Racism, homophobia and sexism can all have a damaging effect on young people’s identity as it develops. The formation of a strong, positive relationship between a young person and a practitioner is one of the key ways to begin healing damage done to their identity through experiences of harmful relationships and rejection.

Skills development

To develop their social, behavioural, and cognitive skills young people need pro-social activities and interactions.

Knowing that participation will be positively rewarded encourages young people to develop the emotional, cognitive, and behavioural skills that will then result in further positive reinforcement.

In this way, new, more productive ways of dealing with life can be substituted for behaviours that once served as coping mechanisms but led to further social dislocation and poor development outcomes.

Another key developmental task for all adolescents is learning consequential thinking and the decision-making skills necessary to become adults.

Most adolescents acquire these cognitive skills gradually over a long period through talking and reflecting on experience with trusted adults.
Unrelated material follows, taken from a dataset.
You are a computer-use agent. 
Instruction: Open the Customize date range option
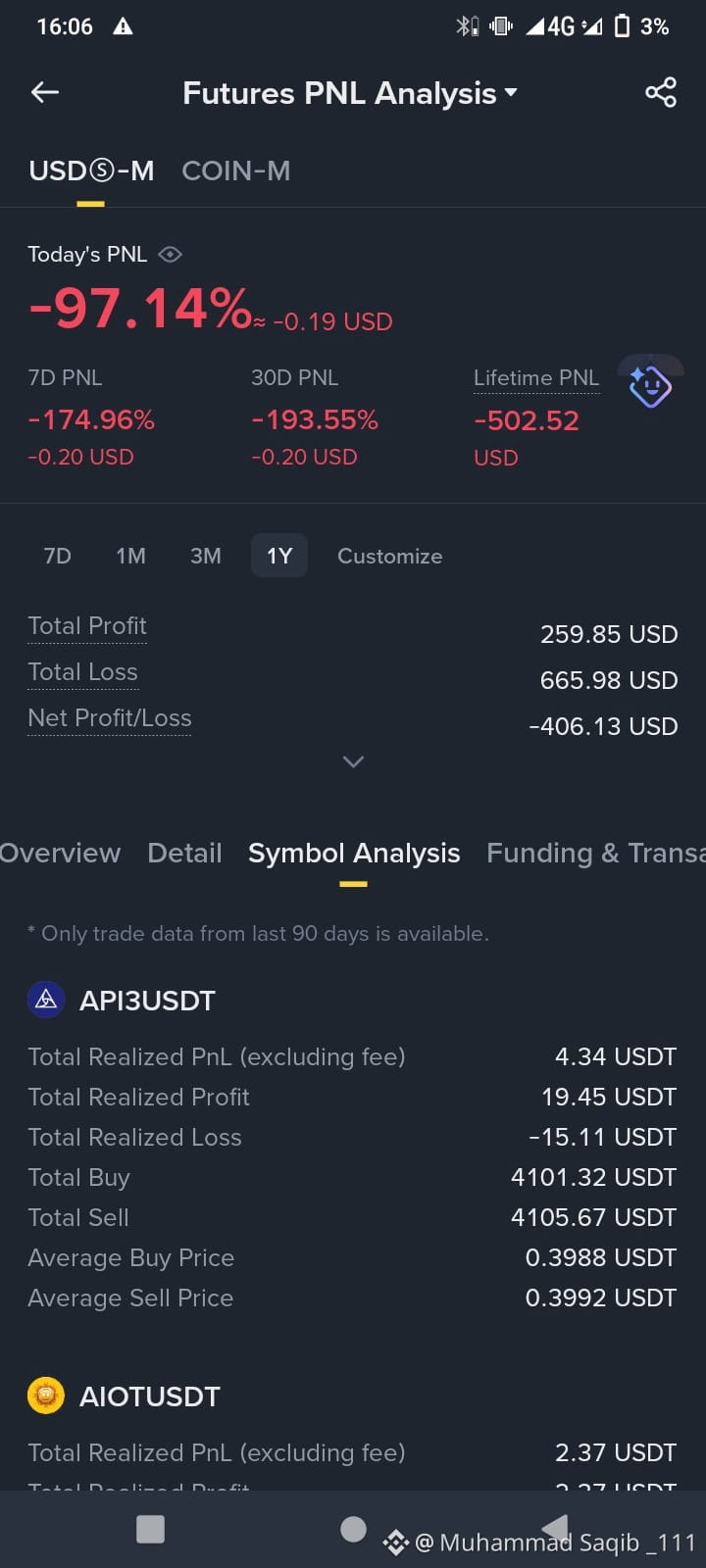click(390, 556)
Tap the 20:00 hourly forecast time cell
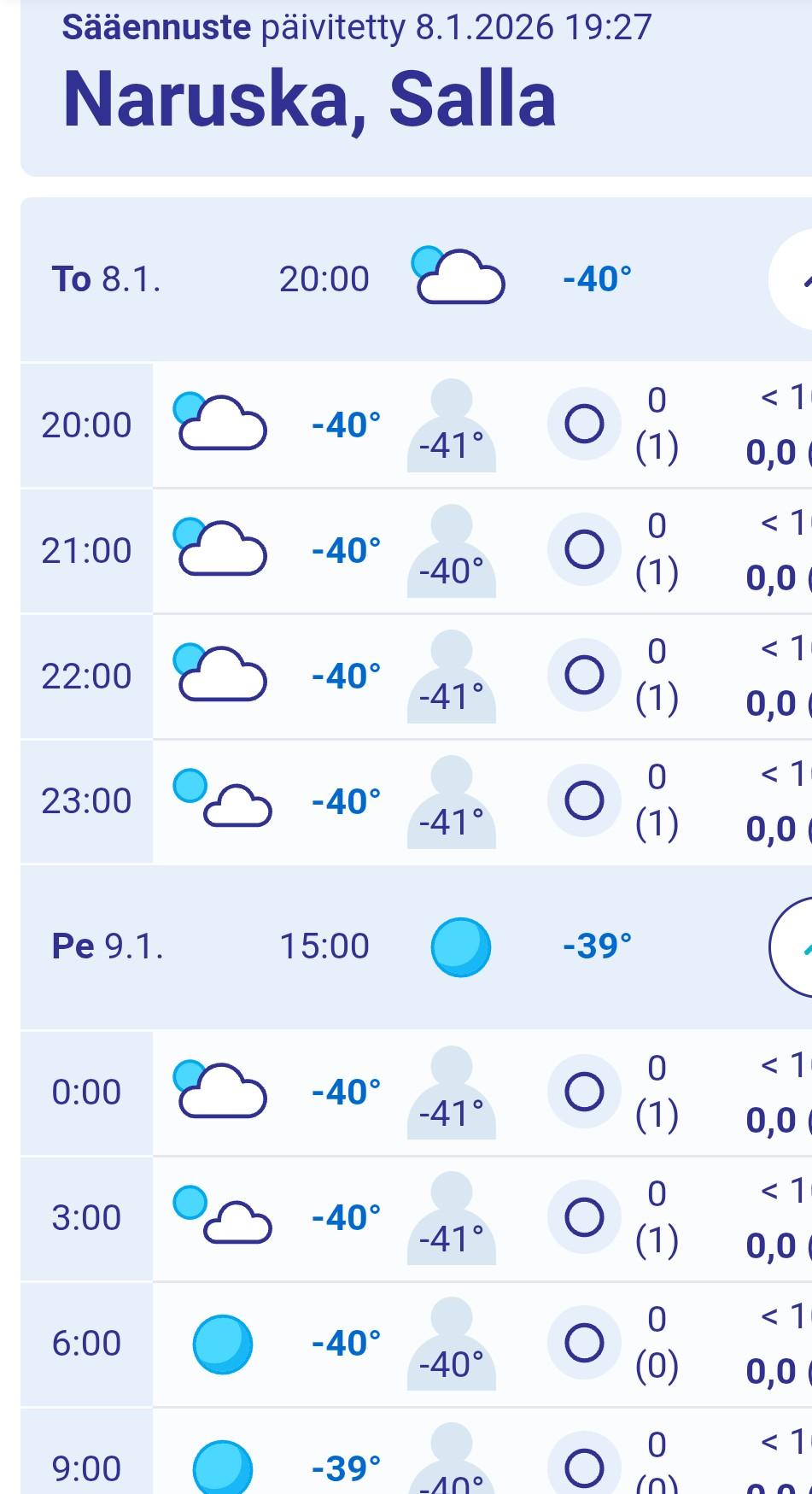The image size is (812, 1494). coord(86,425)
Building on the foundation of the trusting relationship, practitioners can spend a lot of time helping young people to reflect on their experiences, understand why things happen and develop insight into how their actions may influence outcomes.

Through this relationship young people can be offered constructive feedback and guidance that enables them to learn from their experience.

Assess changing capacity

The needs of adolescents can change rapidly over time as they develop. The importance of particular risk and protective factors may subtly change as certain developmental tasks come into focus. Young people going through adolescence can make marked developmental gains in relatively short periods of time.

Practitioners need to be aware of young peoples’ emerging developmental capacity and continually revise their assessment of clients’ ability to cope with stressors in life, and effectively calculate and respond to risks.

At the same time, practitioners need to take care not to assume that older adolescents necessarily have accurate information, knowledge and the skills required for coping and age-appropriate participation in community life.

It is important to be aware that many young people send the message to others that they are ‘in-control’, competent and mature even when this is not the case. Efforts to conscientiously assess young peoples capacity to cope with stressors and make appropriate decisions will assist in managing some of the tensions (see below) that frequently arise when striving for developmentally-sensitive practice.

One key tension involves striking an appropriate balance between promoting a young person’s autonomy or self-determination against the need to minimise risk.

Promoting empowerment and self-determination for young people is a key commitment in youth AOD work that needs to be tempered by consideration of each young person’s ability to estimate risk and make responsible judgements about how it will be managed.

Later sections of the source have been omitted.